Notes: The analogue of BPP for a quantum Turing machine is BQP.


RP: Randomized Polynomial Time

Motivation: The error probability of a BPP algorithm can easily made be made arbitrarily small; say, smaller than the probability that your cracked egg will reassemble itself. But while an arbitrarily small probability of error is fine for most applications, when managing a nuclear power plant (as one example), sometimes absolute certainty is a requirement.

Definition: RP is the class of languages recognized in polynomial time by a probabilistic Turing machine M, such that M accepts inputs in the language with probability at least 1/2, and M rejects inputs not in the language with probability 1. In other words, if the algorithm ever accepts, we can be certain that the answer is "yes" (but if the algorithm rejects, there is a chance that the algorithm is wrong).

As with BPP, by making independent repetitions of the algorithm, the probability of false negatives can be made arbitrarily small in polynomial time.

Results:

  • RP ⊆ NP.

Notes: coRP is the class of problems with a polynomial-time randomized algorithm that accepts with probability 1 if the answer is "yes", and with probability less than 1/2 if the answer is "no". In other words, if the algorithm ever rejects, we can be certain that the answer is "no" (but if the algorithm accepts, there is a chance that the algorithm is wrong).

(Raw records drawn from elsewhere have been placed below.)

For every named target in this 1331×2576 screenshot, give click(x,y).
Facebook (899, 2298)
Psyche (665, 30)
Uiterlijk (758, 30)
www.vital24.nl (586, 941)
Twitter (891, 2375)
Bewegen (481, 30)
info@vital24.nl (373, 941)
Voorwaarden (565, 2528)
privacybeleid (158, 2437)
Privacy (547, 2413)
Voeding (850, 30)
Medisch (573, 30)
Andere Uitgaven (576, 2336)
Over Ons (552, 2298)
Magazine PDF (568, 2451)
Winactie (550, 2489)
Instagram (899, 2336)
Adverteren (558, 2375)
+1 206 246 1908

ZPP: Zero-Error Probabilistic Polynomial Time

Motivation: RP algorithms always correctly accept (but may incorrectly reject), and coRP algorithms always correctly reject (but may incorrectly accept). What about algorithms that may not answer, but are always correct when they do (i.e., they both correctly accept and correctly reject)?

Definition: ZPP = RP ∩ coRP; that is, it is the class of problems two probabilistic algorithms: one that always accepts correctly (a RP algorithm), and one that always rejects correctly (a coRP algorithm). This means that, by running both algorithms, in expected polynomial time, we will always have a correct answer.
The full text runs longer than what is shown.